第二章 白翼発つ
ep.9 断崖の都
――やがてオルニアン岩場とリカロンが見えてきた。完全に要塞化されたその町は塔まで完備した物々しさで、天を突きさすような険しい岩山の上にはハゲタカが旋回していた。(『カルラディアの旅行記』より ヴァルコスの息子にして、ボストラムの書士 アサイオス著)
1.
ゼノンたち一行は、ロバに曳かせた荷車に村人たちの贈り物を載せて、500年前に帝国が築いた道を北上していた。草原に刻まれた石の街道は、どこまでも続くかのように思えた。
地平の向こうから現れた「オルニアの岩」と呼ばれる巨大な岩山の中腹に、街の白い塔がそびえているのが見えた。先頭を進んでいたアリオンと友人二人が、指さして歓声をあげた。
「隊長、リカロンです!」
「ああ、もう少しだな」
ゼノンは以前、リカロンを訪れたことがある。所属していた部隊がリカロンの衛兵隊と模擬戦闘訓練を行った際に、この街をほんの少しの時間歩いた。
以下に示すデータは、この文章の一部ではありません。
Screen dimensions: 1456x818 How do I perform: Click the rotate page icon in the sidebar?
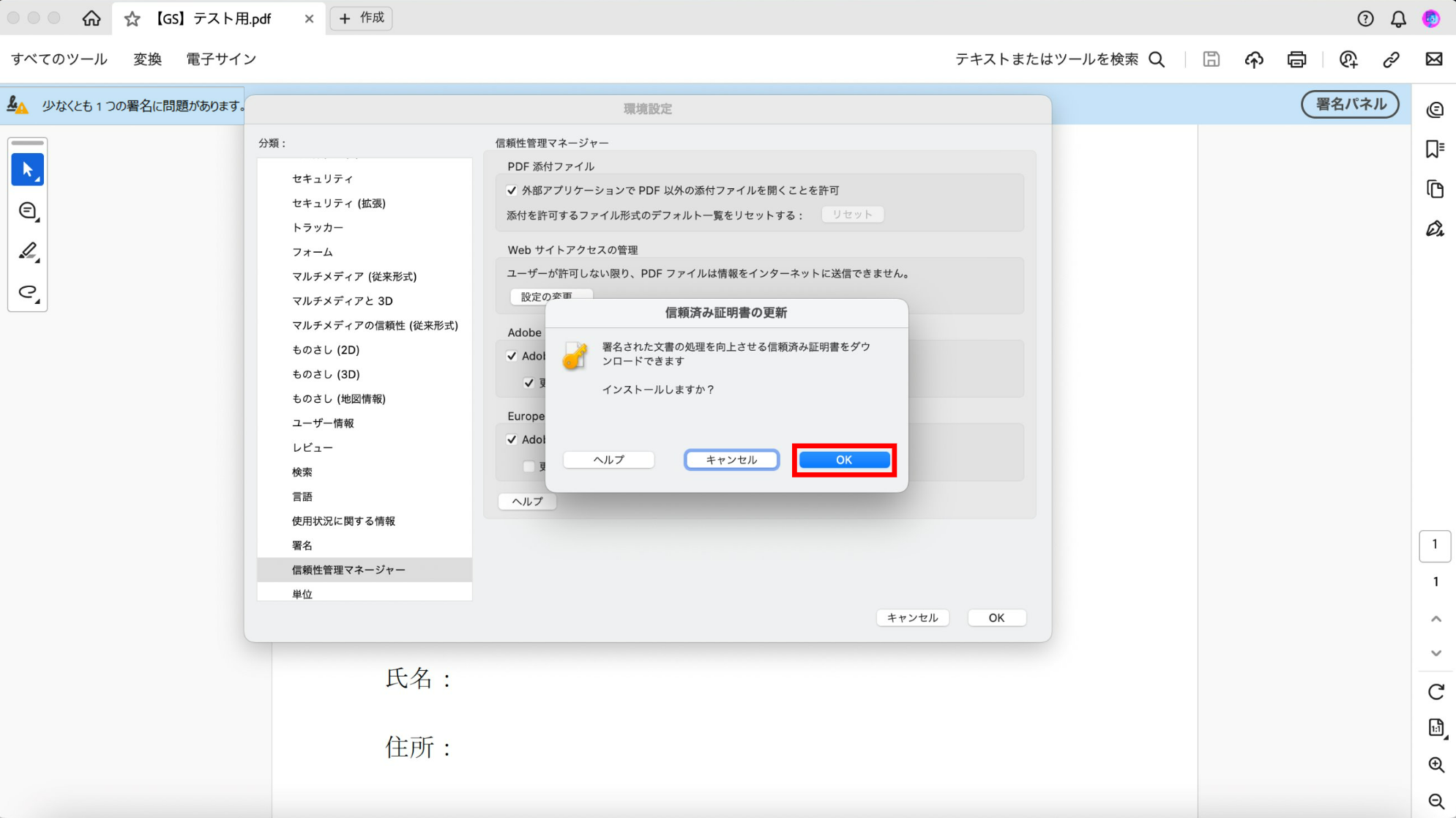tap(1436, 691)
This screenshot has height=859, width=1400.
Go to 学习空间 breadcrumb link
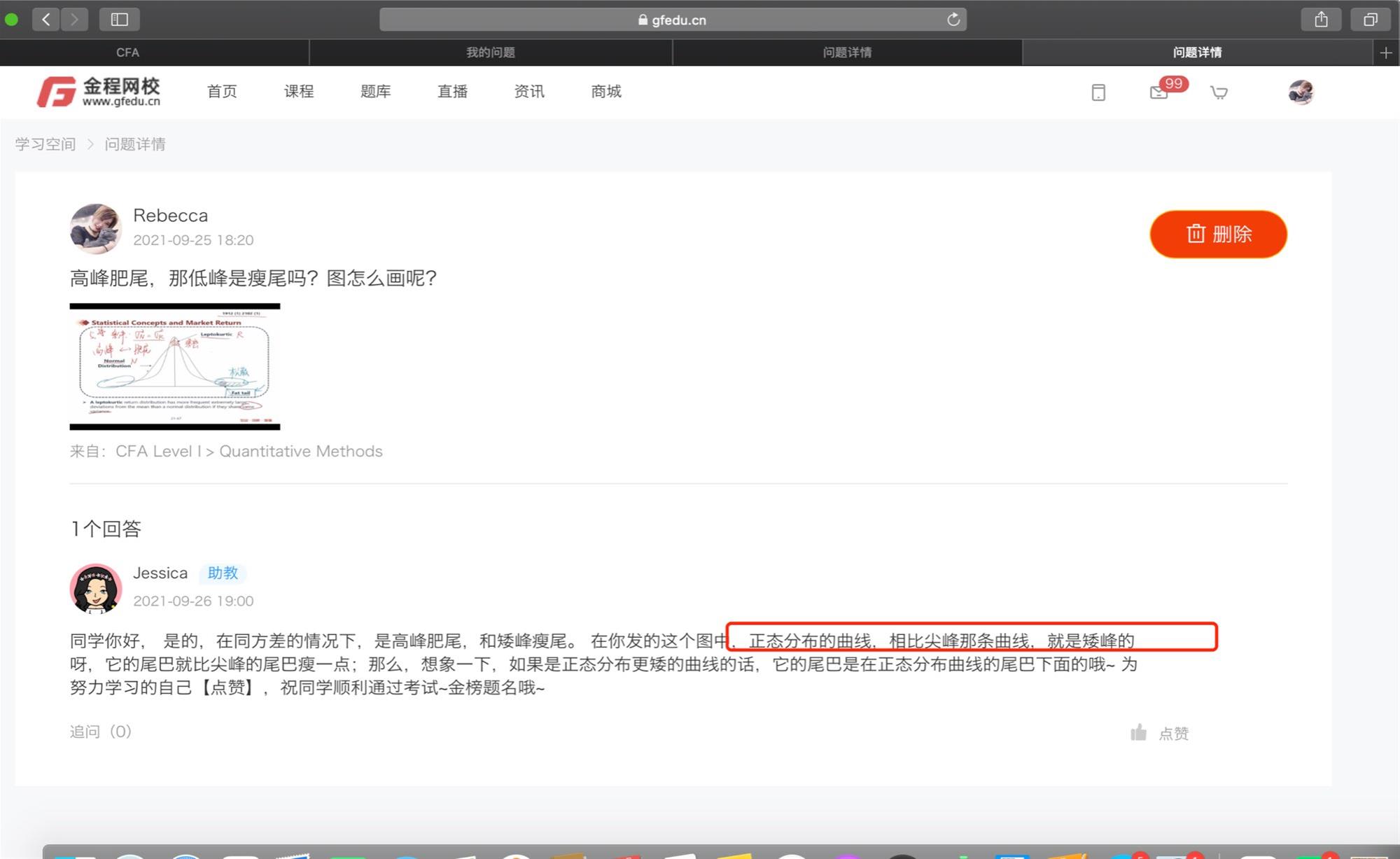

計画的に整備された大通りは人々の生活の為ならず、戦時の防衛の為にも最適な構造となっていた。複数の階層に分かれており、それぞれの区域は城壁によって仕切られている。数百年前の帝国人は、岩山から切り出した巨大な石を几帳面に均等に切り分け、街を守る壁を築きあげた。以後、いくつもの塔や壁が増築され続け、街全体が成長し続ける要塞と化している。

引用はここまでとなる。